* _GIVEN TEXT_
Keywords

1 Introduction

‘Microblogging’ is a broad term for the practice of posting very concise status updates which made it very popular due to its services such as Twitter. Twitter is one of the most popular microblogging platforms, where enrolled users can easily update their messages and follow others. Twitter’s texts (called tweets) include user’s views, thoughts, and remarks on particular subjects. Tweet length, which is limited to about 280 characters, makes it simple to share [1]. People also tweet about a variety of topics, including news, movies, product brands, political systems, and so on. As a result, many of these contents inevitably express the users’ sentiments. This data source presents a fantastic opportunity for businesses and academics to conduct community thinking research [2, 3].

Sentiment analysis is a subfield of opinion mining; which includes the process of classification of texts based on the feelings that the text appears to express. Sentiment analysis usually categorizes texts as neutral, positive, or negative. For example, “This novel was awesome!” is classified as positive, whereas “This novel was boring” is classified as negative, and “This is a novel written by Rabindranath Tagore” is classified as neutral [4]. Twitter sentiment analysis is an important topic because the research findings can provide us with a wealth of previously unknown information such as the stock market’s trends, and what people think about cryptocurrency or bitcoin.

The Chinese government first reported unidentified pneumonia cases in December 2019. Since then, the pandemic, known as COVID-19, has spread throughout the world. As the disease spread, people all over the world began to use social media including Twitter to voice their concerns about COVID-19. This wealth of data has enabled researchers to analyze the pandemic using Twitter data. For instance, since the beginning of the pandemic, studies have been conducted to examine the tweets of various world leaders and their messages to the public [5]. Several variants have emerged since the beginning of the COVID-19 pandemic in December 2019. Some variants have spread globally, contributing significantly to the cyclical waves of infection that occur in different regions. Among many variants, the highly infectious Delta variant of concern (VOCs) eventually displaced all other variants in most parts of the world. While Delta continued to transmit at high levels in the Northern hemisphere in October 2021, Delta waves were starting to disappear in different places of southern Africa. At the same time, Omicron, a new variant of COVID-19 emerged. Since then, and until the beginning of 2022, Omicron has dominated around the world [6]. Later on 7th January 2022, virologist Leondios announced the identification of ‘Deltacron’ which has similarities to both Delta and Omicron [7].

Analysis of Twitter data sentiment can be accomplished through twitter’s tweet extraction. Then implement some sentiment classification algorithms to all these tweets to determine whether a particular tweet conveys either a favorable, negative, or neutral feeling. The mental health of people around the world can be studied based on this analysis, whether they still feel secure or are in the excessive worry stage. The neutral and positive sentiment values indicate safe conditions, and the negative sentiment values indicate a worrying condition [8].

* _DATA EXCERPTS_
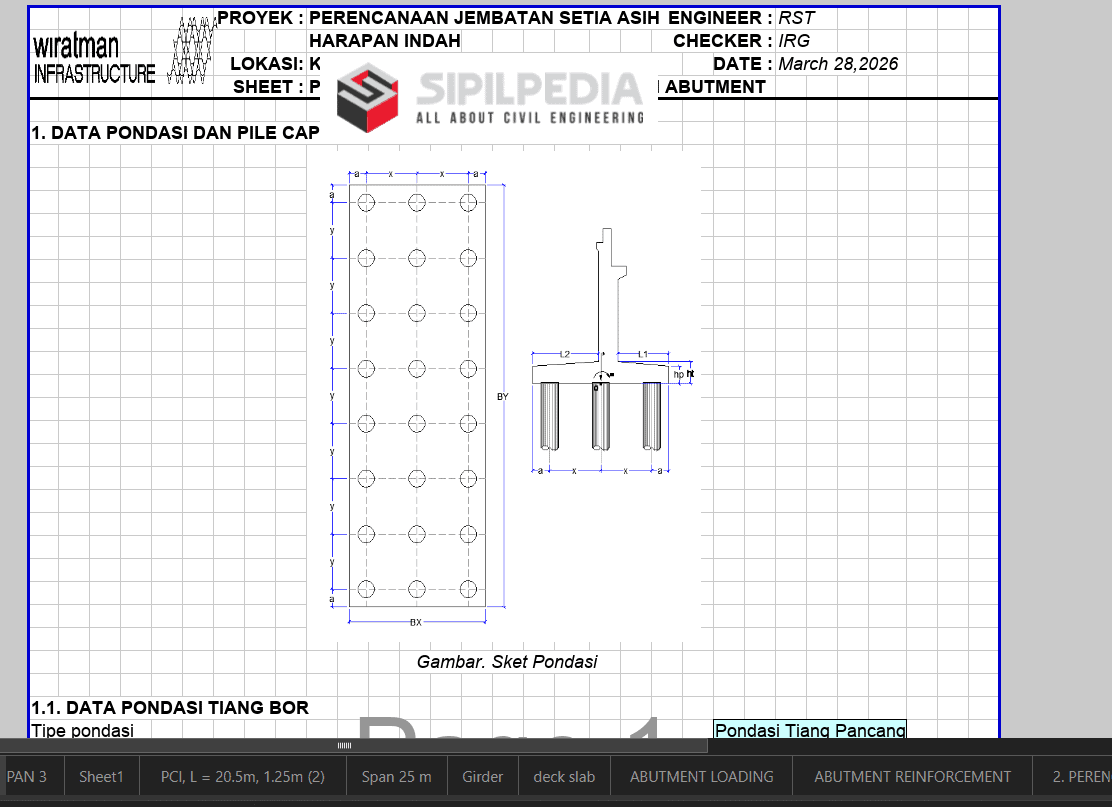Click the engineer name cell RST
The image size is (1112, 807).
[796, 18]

--

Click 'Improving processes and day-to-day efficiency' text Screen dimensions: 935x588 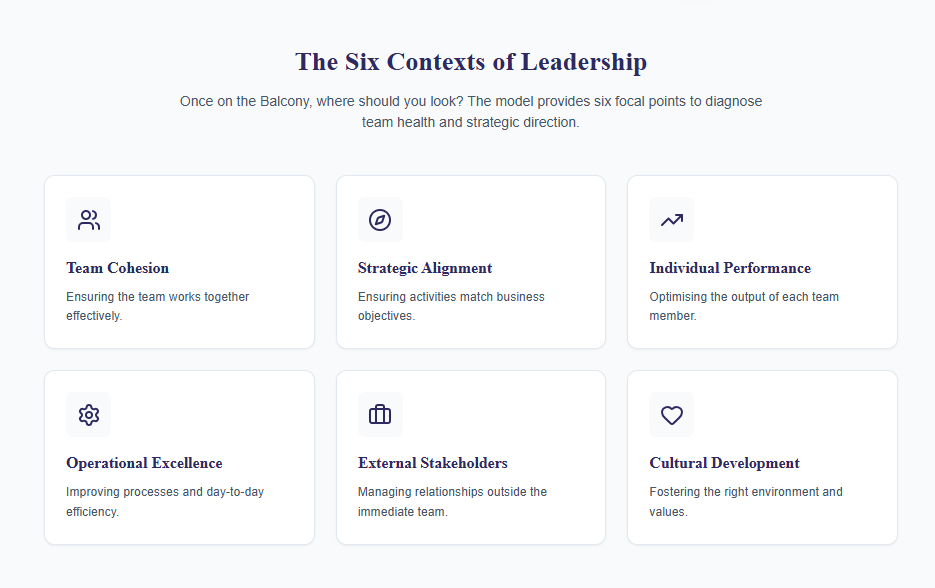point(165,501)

--

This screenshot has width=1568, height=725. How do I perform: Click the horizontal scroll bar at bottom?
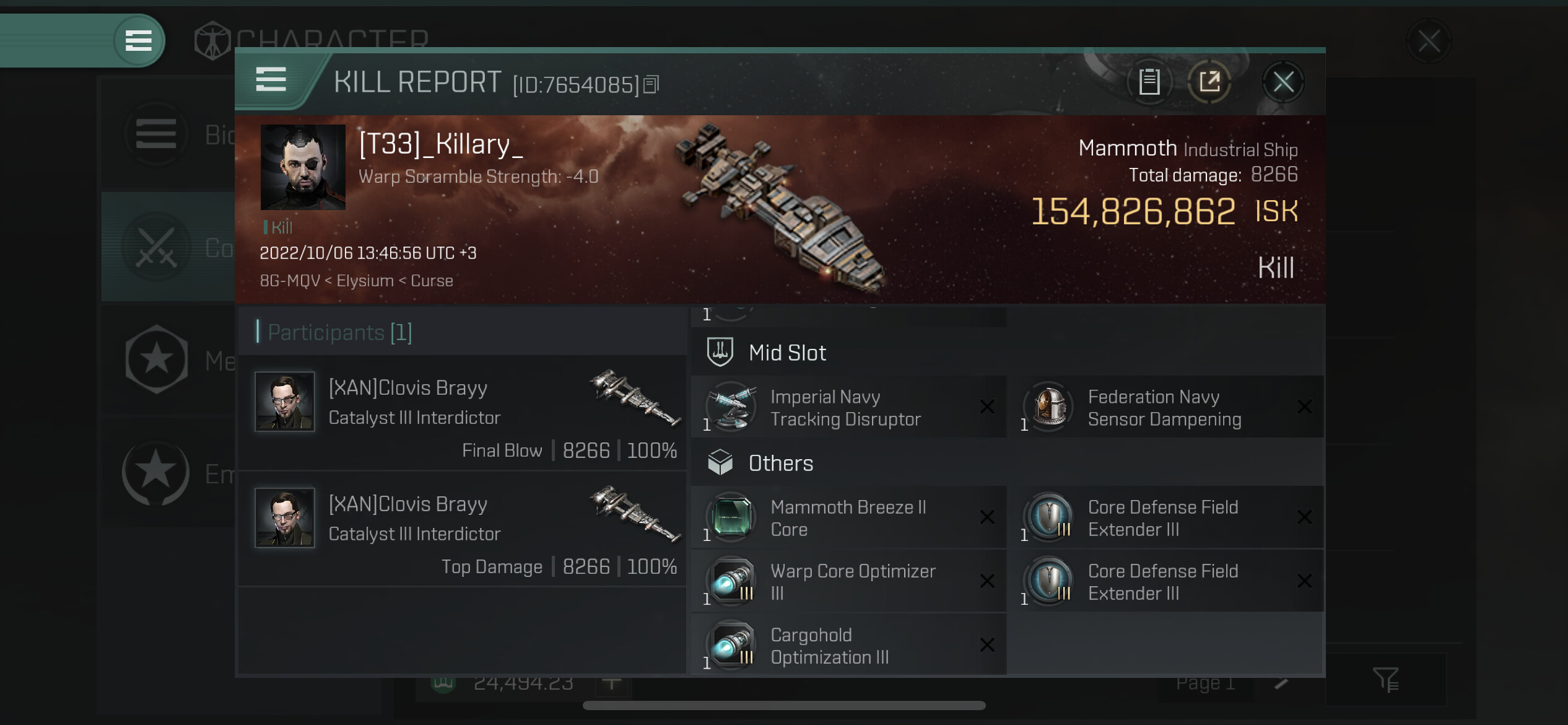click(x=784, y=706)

* _QUESTIONS TO ANSWER_
**1.** In the introduction, what is the length limit for a tweet?
**2.** Copy the introduction word for word, from "Sentiment analysis is a subfield" up to and including "cryptocurrency or bitcoin.".

* _SOLVED PROBLEMS_
**1.** About 280 characters.

**2.**
Sentiment analysis is a subfield of opinion mining; which includes the process of classification of texts based on the feelings that the text appears to express. Sentiment analysis usually categorizes texts as neutral, positive, or negative. For example, “This novel was awesome!” is classified as positive, whereas “This novel was boring” is classified as negative, and “This is a novel written by Rabindranath Tagore” is classified as neutral [4]. Twitter sentiment analysis is an important topic because the research findings can provide us with a wealth of previously unknown information such as the stock market’s trends, and what people think about cryptocurrency or bitcoin.